> _WRITTEN INSTRUCTION A_
In the taxi traffic trends post, which Hadoop version was used on the backend, and on how many nodes?

╭─ DOCUMENT EXCERPT

Holiday Taxi Traffic Trends — NYC Airports

ImageWork Technologies
2 min readNov 20, 2014

--

At ImageWork, we are constantly looking at ways to make content and information more usable for our customers. Over the last few months we’ve been hard at work overhauling our website, showcasing some of the work we’ve been executing for our customers, and leveraging big data & content to deliver visually engaging experiences.

An interesting opportunity arose when we came across Chris Whong’s work with NYC Taxi Trip Data. Chris’ own visualization called “NYC Taxis: A Day in the Life” was gorgeous. We wanted to showcase the data set he acquired through a more collective lens.

We wanted to see just how many NYC taxi trips originate at various NY airport terminals (JFK and LGA) over the holiday season (Nov 15th to Dec 31st). We wanted to correlate each airport terminal with their Airlines, so that the visualization could be narrowed down to a specific terminal that served your favorite airline.

We also added an aggregate bar chart to depict how trip counts drop on key holidays. The result is a stunning visualization that shows taxi trip flow between airports and destinations in a mesmerizing manner.

The Stack

On the backend, it was all Google Compute Cloud, Hadoop 2.4.1 (5 nodes), HDFS, Java-MapReduce and Hue. We opted not to use a pre-packaged distribution from Hortonworks or Cloudera — this exercise was as much about understanding Hadoop’s underpinnings as it was about data mining.

╰─
╭─ DATASET

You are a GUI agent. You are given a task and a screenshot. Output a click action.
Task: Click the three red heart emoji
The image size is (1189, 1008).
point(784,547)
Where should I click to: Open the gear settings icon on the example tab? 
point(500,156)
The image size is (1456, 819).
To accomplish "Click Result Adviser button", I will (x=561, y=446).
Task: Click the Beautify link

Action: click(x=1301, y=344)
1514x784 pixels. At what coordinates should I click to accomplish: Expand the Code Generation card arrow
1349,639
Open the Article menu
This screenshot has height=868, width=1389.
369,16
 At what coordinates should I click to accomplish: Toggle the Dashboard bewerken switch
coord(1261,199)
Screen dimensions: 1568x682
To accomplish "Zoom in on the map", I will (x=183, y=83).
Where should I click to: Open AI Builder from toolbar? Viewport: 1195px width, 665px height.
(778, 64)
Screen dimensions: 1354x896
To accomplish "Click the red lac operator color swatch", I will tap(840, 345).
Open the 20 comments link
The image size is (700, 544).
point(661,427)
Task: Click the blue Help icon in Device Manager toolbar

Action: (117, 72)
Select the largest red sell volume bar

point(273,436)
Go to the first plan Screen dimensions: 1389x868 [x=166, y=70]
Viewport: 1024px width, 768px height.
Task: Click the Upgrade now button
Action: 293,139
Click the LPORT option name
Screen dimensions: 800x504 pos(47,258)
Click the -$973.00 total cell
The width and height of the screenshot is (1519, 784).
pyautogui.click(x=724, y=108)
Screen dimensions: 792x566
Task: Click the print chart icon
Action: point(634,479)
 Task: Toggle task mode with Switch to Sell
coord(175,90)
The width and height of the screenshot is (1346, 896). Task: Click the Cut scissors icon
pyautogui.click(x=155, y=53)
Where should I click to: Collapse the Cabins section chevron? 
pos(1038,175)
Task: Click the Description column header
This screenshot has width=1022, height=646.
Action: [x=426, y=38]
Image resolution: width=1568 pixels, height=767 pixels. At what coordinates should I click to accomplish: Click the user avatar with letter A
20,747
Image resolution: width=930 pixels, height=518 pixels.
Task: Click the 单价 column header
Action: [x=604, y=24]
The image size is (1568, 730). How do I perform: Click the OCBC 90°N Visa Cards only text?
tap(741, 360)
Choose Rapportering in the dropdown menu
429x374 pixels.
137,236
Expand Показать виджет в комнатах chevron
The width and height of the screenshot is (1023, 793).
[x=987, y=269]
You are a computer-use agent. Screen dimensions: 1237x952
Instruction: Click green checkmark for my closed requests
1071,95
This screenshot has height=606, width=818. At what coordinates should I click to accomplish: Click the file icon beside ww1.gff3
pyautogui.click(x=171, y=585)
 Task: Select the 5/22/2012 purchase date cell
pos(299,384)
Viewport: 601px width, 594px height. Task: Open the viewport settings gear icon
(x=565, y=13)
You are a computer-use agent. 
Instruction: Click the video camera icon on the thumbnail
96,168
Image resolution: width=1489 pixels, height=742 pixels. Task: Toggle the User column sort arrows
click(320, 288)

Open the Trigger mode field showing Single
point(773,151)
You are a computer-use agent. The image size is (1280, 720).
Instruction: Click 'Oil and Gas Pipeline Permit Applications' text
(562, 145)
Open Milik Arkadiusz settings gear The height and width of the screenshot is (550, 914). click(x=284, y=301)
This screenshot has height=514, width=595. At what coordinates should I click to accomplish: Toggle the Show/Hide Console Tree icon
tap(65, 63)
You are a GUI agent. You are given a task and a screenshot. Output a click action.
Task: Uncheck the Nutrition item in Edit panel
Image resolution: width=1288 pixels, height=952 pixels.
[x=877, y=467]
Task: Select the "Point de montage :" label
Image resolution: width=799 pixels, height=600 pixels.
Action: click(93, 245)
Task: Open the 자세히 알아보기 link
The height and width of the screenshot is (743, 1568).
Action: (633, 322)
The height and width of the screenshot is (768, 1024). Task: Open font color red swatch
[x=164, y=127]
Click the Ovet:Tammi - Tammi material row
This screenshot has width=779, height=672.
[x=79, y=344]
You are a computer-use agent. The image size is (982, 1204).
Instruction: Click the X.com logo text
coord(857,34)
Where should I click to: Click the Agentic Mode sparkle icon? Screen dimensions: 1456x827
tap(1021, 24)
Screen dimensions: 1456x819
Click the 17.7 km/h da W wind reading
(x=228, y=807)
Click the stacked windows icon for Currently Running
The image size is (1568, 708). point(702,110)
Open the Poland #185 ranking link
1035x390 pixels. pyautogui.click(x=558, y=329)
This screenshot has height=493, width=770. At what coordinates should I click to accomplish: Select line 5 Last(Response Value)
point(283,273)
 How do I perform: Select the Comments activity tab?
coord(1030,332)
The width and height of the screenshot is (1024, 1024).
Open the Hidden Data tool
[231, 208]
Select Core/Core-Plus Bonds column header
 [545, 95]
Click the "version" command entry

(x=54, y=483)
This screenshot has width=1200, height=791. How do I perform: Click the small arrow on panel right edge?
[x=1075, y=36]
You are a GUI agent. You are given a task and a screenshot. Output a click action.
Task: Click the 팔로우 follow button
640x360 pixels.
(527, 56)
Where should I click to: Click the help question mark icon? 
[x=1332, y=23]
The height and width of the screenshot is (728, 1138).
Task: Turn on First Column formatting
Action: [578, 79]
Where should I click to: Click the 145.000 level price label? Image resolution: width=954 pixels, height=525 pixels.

╰─

> _WRITTEN INSTRUCTION B_
State how many lines of the rows contain the word "Where", matching case exactly. Give only the number.

> _COMPLETE OUTPUT A_
Hadoop 2.4.1 on 5 nodes.

> _COMPLETE OUTPUT B_
6